More in July: Maggie Brown & Others by Peter Orner (July 2, Little, Brown).
Trick Mirror by Jia Tolentino (August 6, Random House)
New Yorker staff writer and former Jezebel editor Jia Tolentino climbs off of the merry-go-round of the internet and pauses for some self-reflection in Trick Mirror, her first book. Loosely based around the theme of self-delusion and informed by Tolentino’s experiences in the digital media trenches, the nine essays in Trick Mirror cover topics like the writer’s regrettable stint on a reality show, the American obsession with self-improvement, and the millennial grifter phenomenon, all viewed through the prism of identity and its significance in a post-social media world. It’s trenchant, frequently uncomfortable stuff, but as Tolentino told the Columbia Journal, “I think I find discomfort fun.”
More in August: Doxology by Nell Zink (August 27, Ecco).
The Testaments by Margaret Atwood (September 10, Nan A. Talese)
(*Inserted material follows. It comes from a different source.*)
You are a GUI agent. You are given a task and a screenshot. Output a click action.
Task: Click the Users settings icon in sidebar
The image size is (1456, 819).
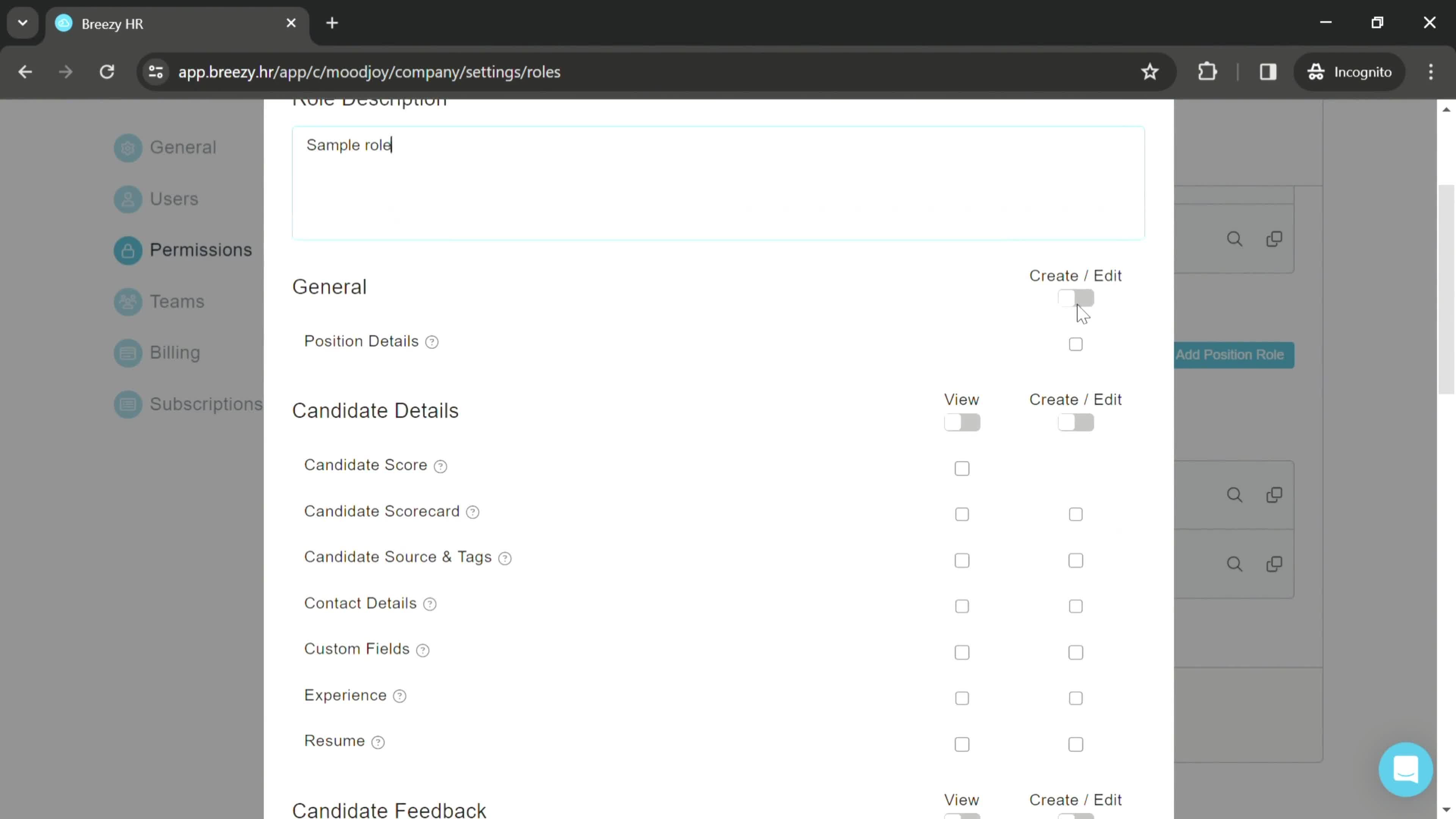[128, 198]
Margaret Atwood’s 1985 dystopian classic, The Handmaid’s Tale, ends with a punch to the gut: Readers never find out what happens to its narrator. Were Offred’s diary recordings made while on the run, stashed while in hiding or in between races for her life? Were they made when she was safe and sound? This sequel we didn’t know we were waiting for picks up 15 years after the handmaid (possibly) broke free from the oppressive Gilead regime, stepping into an escape van and the unknown. What’s also unknown: Atwood has said the testaments of the title come from three female narrators from Gilead, though we don’t know if Offred is one of them. In a press release, the author said, “Everything you’ve ever asked me about Gilead and its inner workings is the inspiration for this book. Well, almost everything! The other inspiration is the world we’ve been living in.”
High School by Tegan And Sara (September 24, MCD x FSG)
It could be the name of one of their albums: High School. The memoir by Juno Award-winning indie-pop musicians Tegan And Sara will drop in late September, just after students have returned to the classroom. Alternating chapters, the identical twin sisters will detail their formative years growing up in Calgary, Alberta—from their school troubles to their parents’ divorce to grappling with their sexual identities. “Writing High School gives us the opportunity to tell the intricate stories that shaped our relationship as sisters, musicians, and queer girls,” the Quin sisters said upon the book’s announcement. (No word yet on possible musical accompaniment.)
The full details of this have not yet been released, but we know it’s a collection of essays that shares a title with a piece Leslie Jamison first published in 2013. “Make It Scream, Make It Burn,” originally appearing in The Oxford American, is an examination of 1941’s Let Us Now Praise Famous Men, the epic nonfiction work written by James Agee, with photographs by Walker Evans, that chronicles the lives of three sharecropper families in Alabama during the Great Depression. As shown in 2014’s The Empathy Exams and last year’s The Recovering, Jamison is at her best when closely examining such texts—bringing literature, television, and film into conversation with each other in insightful, enlivening ways.
More in the fall: Agent Running In The Field by John le Carré (October, Viking), In The Dream House: A Memoir by Carmen Maria Machado (October, Graywolf Press), Some Of Us Are Very Hungry Now by Andre Perry (November, Two Dollar Radio), The Complete Gary Lutz (Fall, Tyrant Books).